E os últimos garantes da soberania em tempos de soberania limitada.
Pela
posição que ocupa, o Supremo Tribunal constitui a instituição superior
de mediação simbólica e da dignidade filosófica da forma judiciária.
No
respeito pelas formas judiciais, compete-lhe repelir o espírito
antijurídico do cepticismo, consagrando a certeza e a segurança através
da coerência e da estabilidade da jurisprudência.
O
valor da estabilidade será conseguido pela força do convencimento e
pela capacidade sempre revelada de construir e afirmar correntes
jurisprudenciais que possam constituir efectivos precedentes num sistema
que não tem como obrigatória a regra do precedente.
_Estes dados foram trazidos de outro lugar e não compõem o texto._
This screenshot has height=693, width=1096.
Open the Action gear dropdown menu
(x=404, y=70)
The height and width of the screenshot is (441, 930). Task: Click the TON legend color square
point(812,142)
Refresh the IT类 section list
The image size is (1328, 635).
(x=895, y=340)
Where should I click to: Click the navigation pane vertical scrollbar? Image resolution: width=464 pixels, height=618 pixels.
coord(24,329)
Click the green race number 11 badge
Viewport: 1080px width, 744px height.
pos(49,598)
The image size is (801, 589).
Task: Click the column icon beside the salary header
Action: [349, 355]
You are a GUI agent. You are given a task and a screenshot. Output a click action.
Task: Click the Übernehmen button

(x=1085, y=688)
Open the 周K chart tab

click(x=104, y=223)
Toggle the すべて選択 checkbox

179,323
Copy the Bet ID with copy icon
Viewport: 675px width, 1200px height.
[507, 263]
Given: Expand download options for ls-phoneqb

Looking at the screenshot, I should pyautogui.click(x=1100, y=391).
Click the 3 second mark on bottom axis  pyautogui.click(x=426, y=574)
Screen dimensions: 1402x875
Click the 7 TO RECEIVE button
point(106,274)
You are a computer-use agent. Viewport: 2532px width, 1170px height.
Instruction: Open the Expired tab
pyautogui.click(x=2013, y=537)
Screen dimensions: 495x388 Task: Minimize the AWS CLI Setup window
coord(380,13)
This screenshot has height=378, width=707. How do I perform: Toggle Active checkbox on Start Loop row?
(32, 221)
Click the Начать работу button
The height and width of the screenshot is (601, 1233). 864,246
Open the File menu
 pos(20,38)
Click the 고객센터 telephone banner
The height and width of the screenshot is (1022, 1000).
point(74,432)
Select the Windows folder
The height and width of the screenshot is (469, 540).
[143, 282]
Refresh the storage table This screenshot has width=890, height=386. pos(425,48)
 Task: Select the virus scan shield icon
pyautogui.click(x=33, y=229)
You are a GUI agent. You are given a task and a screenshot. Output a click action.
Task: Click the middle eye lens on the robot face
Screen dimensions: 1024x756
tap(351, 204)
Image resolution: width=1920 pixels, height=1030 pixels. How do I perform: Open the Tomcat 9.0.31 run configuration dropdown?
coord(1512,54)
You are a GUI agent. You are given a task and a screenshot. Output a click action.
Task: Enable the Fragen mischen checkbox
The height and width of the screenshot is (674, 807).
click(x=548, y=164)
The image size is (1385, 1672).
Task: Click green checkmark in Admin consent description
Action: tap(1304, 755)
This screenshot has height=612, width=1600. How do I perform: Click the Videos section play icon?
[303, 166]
Mas a instituição judicial enfrenta hoje dificuldades materiais acrescidas.
A
função matricial do Supremo Tribunal não poderá ser exercida sem a
dotação das condições materiais mínimas - designadamente no plano
orçamental.
O
esforço e a absoluta e permanente disponibilidade dos seus Juízes,
magistrados do Ministério Público, oficiais de justiça e funcionários
merecem o respeito institucional em matéria orçamental, que permita
garantir a funcionalidade de órgão de soberania da República; mesmo nas
circunstâncias difíceis do País, há limites de dignidade institucional
que não poderão ser ultrapassados.
E
neste momento as condições orçamentais para o funcionamento do Supremo
Tribunal estão já no limite da dignidade institucional, e constituem
motivo de profunda preocupação que tenho manifestado nas instâncias
políticas.
Senhor Conselheiro Sebastião Póvoas:
Vossa
Excelência vai exercer funções num tempo de enormes exigências, mas o
Supremo Tribunal fica reconfortado por poder contar com o apoio
esclarecido de Vossa Excelência na coadjuvação do Presidente.
A
superior inteligência, a variada experiência multidisciplinar -
judicial, na governação, na formação e na representação diplomática - a
excepcional cultura, a mundividência e o espírito cosmopolita enriquecem
o Supremo Tribunal, sendo, por isso, um privilégio poder beneficiar da
cooperação empenhada e disponível de Vossa Excelência nas funções de
Vice-Presidente.
Bem haja, e faço votos para os maiores êxitos neste exercício.